» **Kaynak metin**
*****

William T. Cavanaugh’un, The Myth of Religious Violence (Dini Şiddet Miti) isimli eseri de bu konuda önemlidir. Söz konusu çalışmada din savaşlarına örnek gösterilen savaşların aslında ne kadar dini olduğu tartışılır. Örneğin 16. ve 17. yüzyılda Avrupa’da ortaya çıkan savaşlar çoğunlukla Katoliklerle Protestanlar arasındaki savaşa örnek olarak sunulur ve din savaşı olarak betimlenir. Oysa tarihin detayına inince bu iddia hayli şüpheli hale gelir. Örneğin bu dönemde Katolik Fransa ile Katolik kral tarafından yönetilen Kutsal Roma İmparatorluğu savaşmış, Fransa’nın yardımına Müslüman Osmanlı yetişmiştir. Dikkat edin Katolikler savaşıyor yardıma Müslümanlar geliyor. Yine bazı Protestan prensler Katolik Kral V. Charles’ı destekler. Kime karşı? Protestanlara karşı. Kardinal Richelieu Fransa’daki Protestanlara karşı Protestan Hollandalılardan yardım alır. Yine din savaşı diye anılan dönemde Fransa’da Katolik barona karşı Katolik ve Kalvinist köylüler beraber savaşır. Tüm bu örnekler din savaşlarının bile tümüyle din savaşı olmadıklarının kanıtlarıdır.

*****

» **Verilen satırlar**
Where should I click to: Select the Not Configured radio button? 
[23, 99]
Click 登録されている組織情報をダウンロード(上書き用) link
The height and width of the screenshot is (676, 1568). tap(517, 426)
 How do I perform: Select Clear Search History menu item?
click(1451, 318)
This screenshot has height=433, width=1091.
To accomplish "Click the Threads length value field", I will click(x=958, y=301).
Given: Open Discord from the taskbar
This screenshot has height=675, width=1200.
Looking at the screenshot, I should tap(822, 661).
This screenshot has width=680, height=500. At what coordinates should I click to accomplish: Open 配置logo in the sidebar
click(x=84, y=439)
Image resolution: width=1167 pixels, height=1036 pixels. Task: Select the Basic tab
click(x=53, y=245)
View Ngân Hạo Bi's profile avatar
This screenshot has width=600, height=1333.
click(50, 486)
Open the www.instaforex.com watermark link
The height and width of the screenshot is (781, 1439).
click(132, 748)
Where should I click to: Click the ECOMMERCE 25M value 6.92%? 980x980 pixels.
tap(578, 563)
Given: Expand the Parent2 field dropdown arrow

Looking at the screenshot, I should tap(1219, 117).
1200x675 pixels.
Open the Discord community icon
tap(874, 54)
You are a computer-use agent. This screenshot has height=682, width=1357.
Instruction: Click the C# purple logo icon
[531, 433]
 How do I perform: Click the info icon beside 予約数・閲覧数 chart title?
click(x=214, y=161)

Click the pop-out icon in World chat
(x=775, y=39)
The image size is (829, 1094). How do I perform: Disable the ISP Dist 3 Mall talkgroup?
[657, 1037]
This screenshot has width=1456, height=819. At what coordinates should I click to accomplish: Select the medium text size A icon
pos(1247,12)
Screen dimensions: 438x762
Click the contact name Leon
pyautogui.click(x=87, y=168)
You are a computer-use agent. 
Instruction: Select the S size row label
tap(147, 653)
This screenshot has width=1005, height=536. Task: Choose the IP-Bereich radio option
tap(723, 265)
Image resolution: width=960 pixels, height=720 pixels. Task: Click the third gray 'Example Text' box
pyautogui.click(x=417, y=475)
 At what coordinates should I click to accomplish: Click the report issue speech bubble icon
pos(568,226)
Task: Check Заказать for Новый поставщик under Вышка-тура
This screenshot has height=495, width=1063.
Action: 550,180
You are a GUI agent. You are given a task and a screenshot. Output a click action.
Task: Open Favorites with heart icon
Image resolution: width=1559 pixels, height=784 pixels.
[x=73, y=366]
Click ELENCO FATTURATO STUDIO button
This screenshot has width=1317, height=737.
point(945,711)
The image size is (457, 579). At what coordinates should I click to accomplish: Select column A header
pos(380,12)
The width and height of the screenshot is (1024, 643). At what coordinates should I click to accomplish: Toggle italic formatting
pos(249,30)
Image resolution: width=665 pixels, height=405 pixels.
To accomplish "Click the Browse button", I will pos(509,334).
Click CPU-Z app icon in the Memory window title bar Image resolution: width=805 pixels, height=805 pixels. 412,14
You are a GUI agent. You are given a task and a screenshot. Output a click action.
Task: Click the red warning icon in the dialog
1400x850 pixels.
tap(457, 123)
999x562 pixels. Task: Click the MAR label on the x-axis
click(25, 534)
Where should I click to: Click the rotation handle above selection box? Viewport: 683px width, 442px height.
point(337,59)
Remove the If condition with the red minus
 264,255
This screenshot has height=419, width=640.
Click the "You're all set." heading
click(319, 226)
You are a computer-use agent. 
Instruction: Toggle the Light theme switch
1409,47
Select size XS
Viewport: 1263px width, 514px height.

*****

» **Yapılacak işler**
1) Din savaşları hakkındaki metni hiçbir değişiklik yapmadan baştan sona kelimesi kelimesine yeniden yazın.
2) Satırlardaki "View Ngân Hạo Bi's profile avatar" ifadesinin geçtiği satırdan "tap(578, 563)" ifadesinin geçtiği satıra kadar olan bölümü, bu iki satır da dahil olmak üzere, "screenshot" yerine "image" koyarak yeniden verin. Bu bölümde başka hiçbir şeyi değiştirmeyin.

» **Yanıt listesi**
1)
William T. Cavanaugh’un, The Myth of Religious Violence (Dini Şiddet Miti) isimli eseri de bu konuda önemlidir. Söz konusu çalışmada din savaşlarına örnek gösterilen savaşların aslında ne kadar dini olduğu tartışılır. Örneğin 16. ve 17. yüzyılda Avrupa’da ortaya çıkan savaşlar çoğunlukla Katoliklerle Protestanlar arasındaki savaşa örnek olarak sunulur ve din savaşı olarak betimlenir. Oysa tarihin detayına inince bu iddia hayli şüpheli hale gelir. Örneğin bu dönemde Katolik Fransa ile Katolik kral tarafından yönetilen Kutsal Roma İmparatorluğu savaşmış, Fransa’nın yardımına Müslüman Osmanlı yetişmiştir. Dikkat edin Katolikler savaşıyor yardıma Müslümanlar geliyor. Yine bazı Protestan prensler Katolik Kral V. Charles’ı destekler. Kime karşı? Protestanlara karşı. Kardinal Richelieu Fransa’daki Protestanlara karşı Protestan Hollandalılardan yardım alır. Yine din savaşı diye anılan dönemde Fransa’da Katolik barona karşı Katolik ve Kalvinist köylüler beraber savaşır. Tüm bu örnekler din savaşlarının bile tümüyle din savaşı olmadıklarının kanıtlarıdır.

2)
View Ngân Hạo Bi's profile avatar
This image has width=600, height=1333.
click(50, 486)
Open the www.instaforex.com watermark link
The height and width of the image is (781, 1439).
click(132, 748)
Where should I click to: Click the ECOMMERCE 25M value 6.92%? 980x980 pixels.
tap(578, 563)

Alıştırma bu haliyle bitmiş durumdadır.